Data section: Begin
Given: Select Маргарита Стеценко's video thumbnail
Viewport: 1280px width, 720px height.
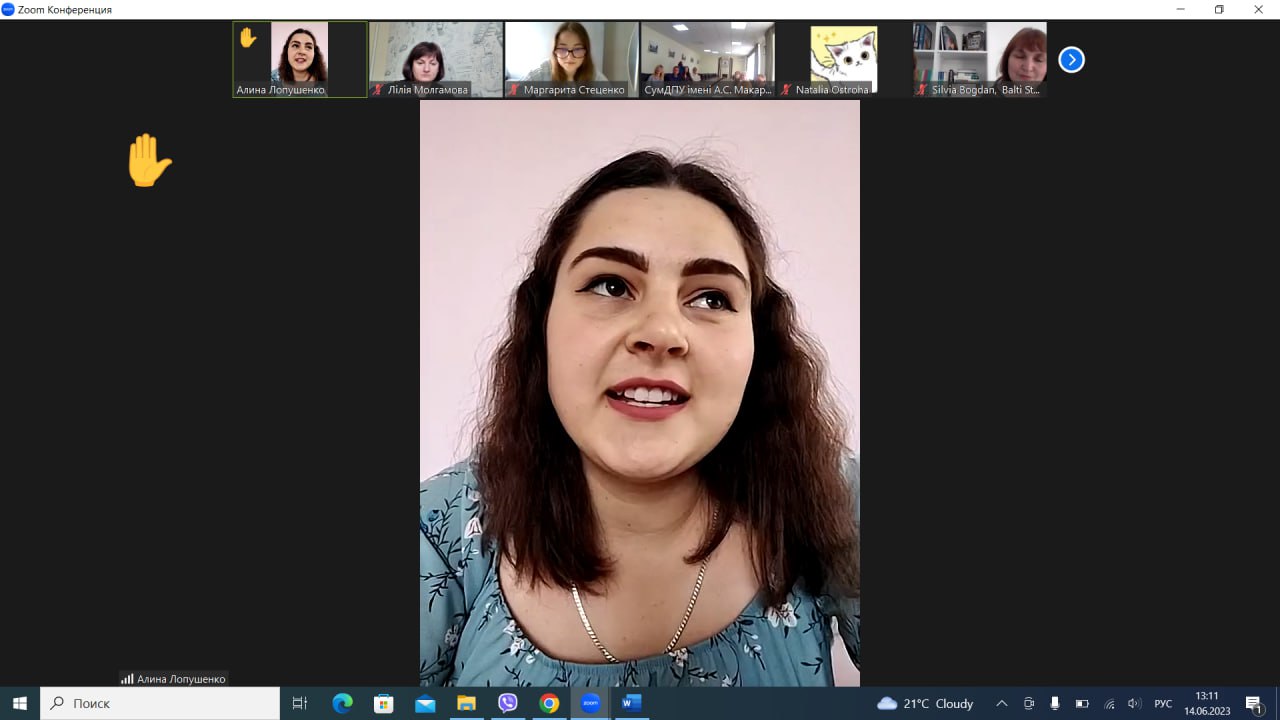Looking at the screenshot, I should click(571, 58).
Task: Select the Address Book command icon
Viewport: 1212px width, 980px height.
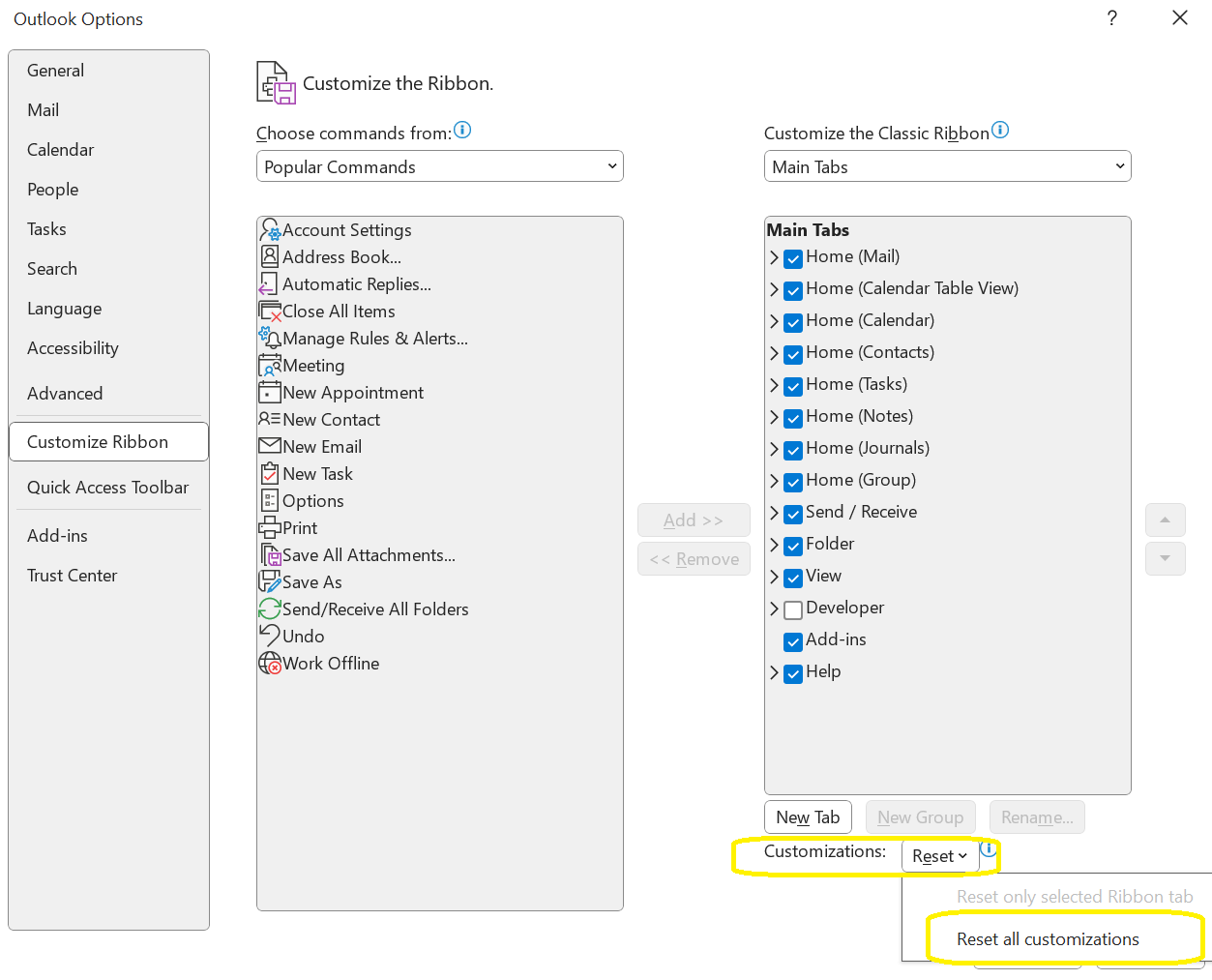Action: (269, 256)
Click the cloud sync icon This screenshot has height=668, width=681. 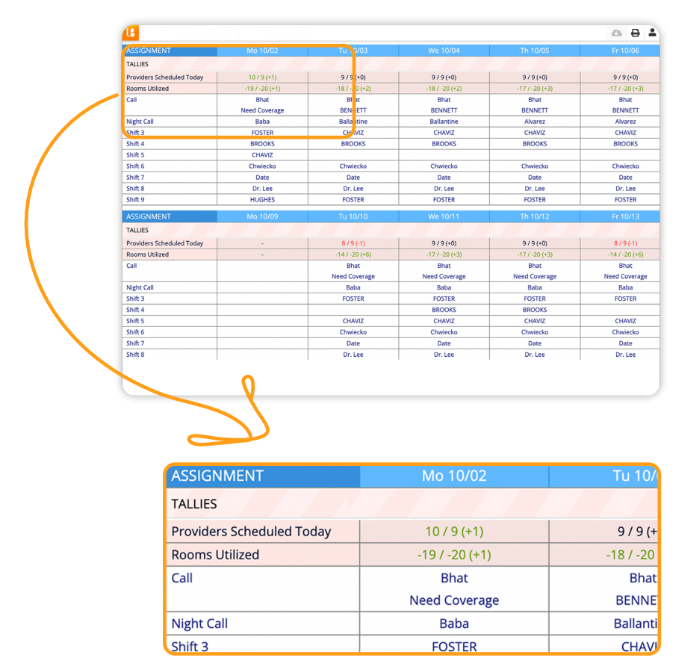click(x=616, y=33)
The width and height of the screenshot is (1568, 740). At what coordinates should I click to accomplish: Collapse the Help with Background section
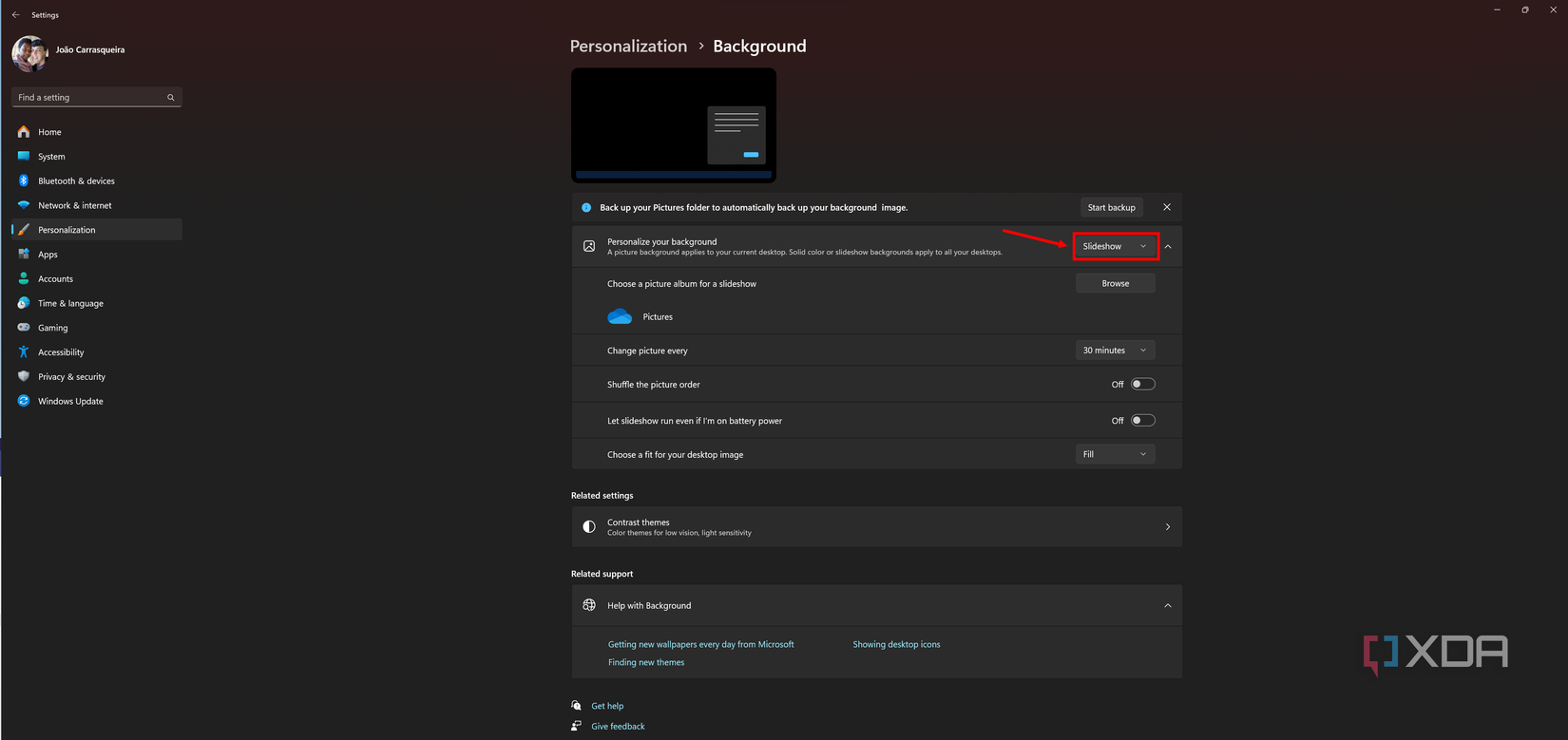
Data section: End
**What is being asked**
Whichever lines of the material hold the word "Select", find and copy them.

**Answer to this task**
Given: Select Маргарита Стеценко's video thumbnail
Task: Select the Address Book command icon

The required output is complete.